ACTIVITY: Starting at the line that contains "Conditions générales de vente (287, 2032)" and ending at the final line of the entries below, write out each line exactly as it appears, but omit the pictures.

[Saved entries]

Segment Open

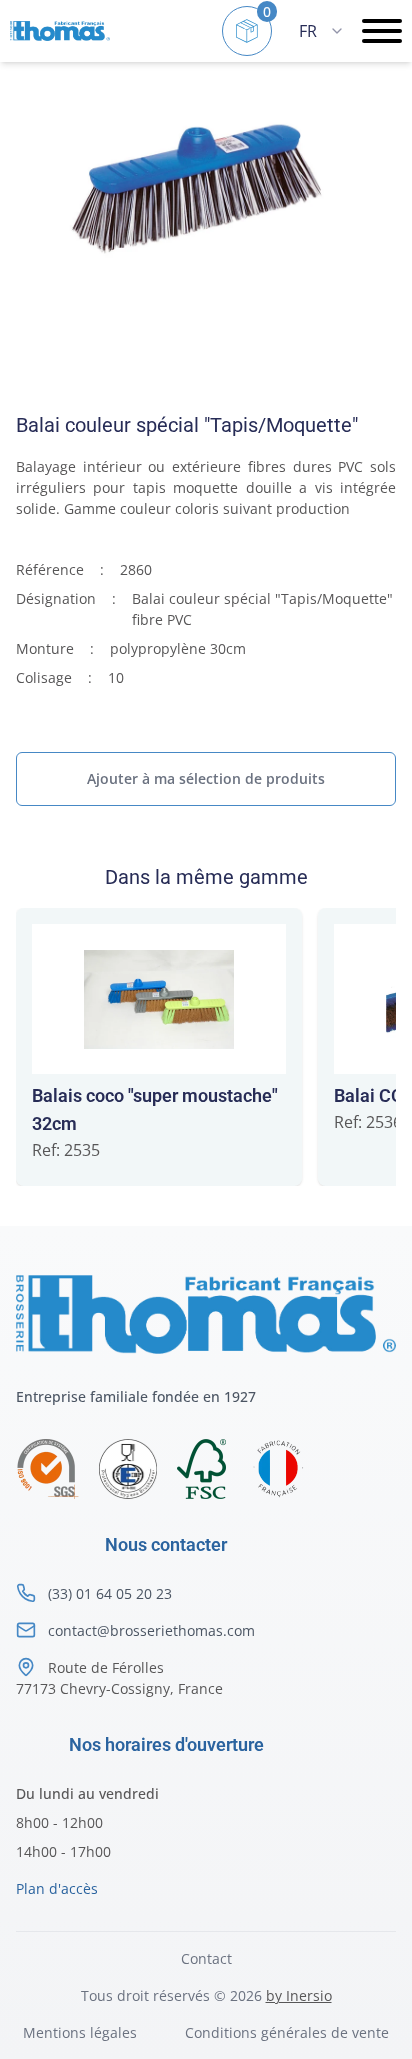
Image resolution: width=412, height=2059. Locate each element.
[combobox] (321, 31)
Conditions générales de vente (287, 2032)
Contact (206, 1958)
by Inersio (299, 1995)
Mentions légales (80, 2032)
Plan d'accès (57, 1888)
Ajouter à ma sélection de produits (206, 778)
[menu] (382, 31)
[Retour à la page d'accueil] (60, 31)
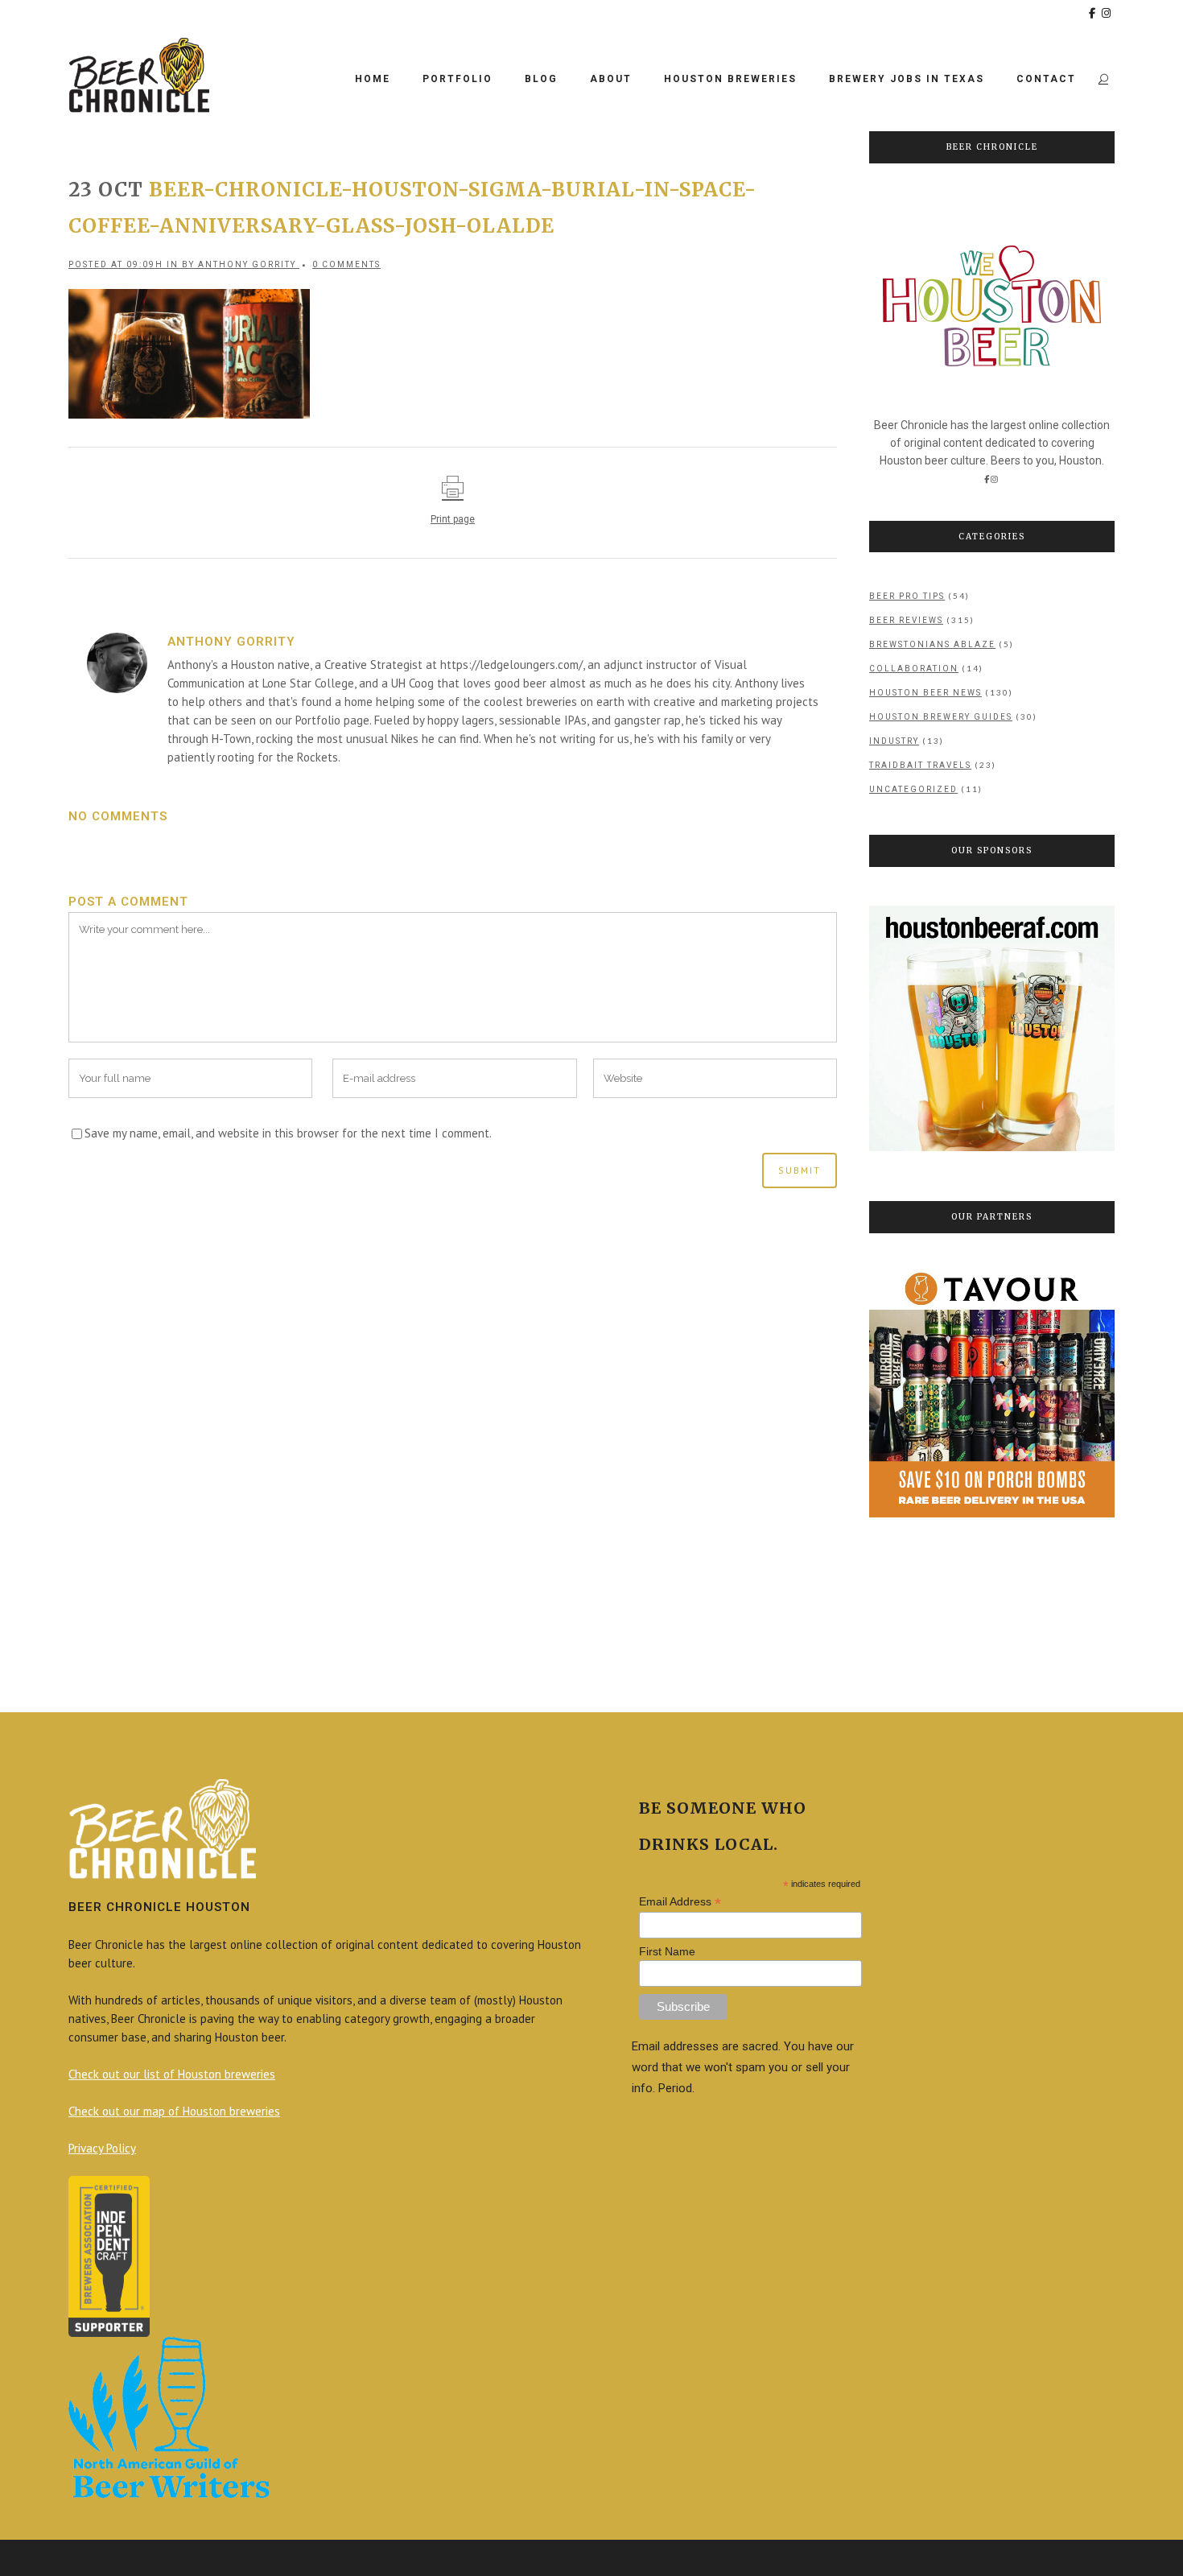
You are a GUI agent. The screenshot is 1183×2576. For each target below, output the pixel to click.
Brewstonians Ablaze (932, 644)
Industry (894, 741)
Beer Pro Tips (907, 596)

Segment Closed

ANSWER TO THIS PROBLEM:
Conditions générales de vente (287, 2032)
Contact (206, 1958)
by Inersio (299, 1995)
Mentions légales (80, 2032)
Plan d'accès (57, 1888)
Ajouter à ma sélection de produits (206, 778)
[menu] (382, 31)
[Retour à la page d'accueil] (60, 31)
You are a GUI agent. The screenshot is 1183×2576. For each target below, output the pixel to click.
Brewstonians Ablaze (932, 644)
Industry (894, 741)
Beer Pro Tips (907, 596)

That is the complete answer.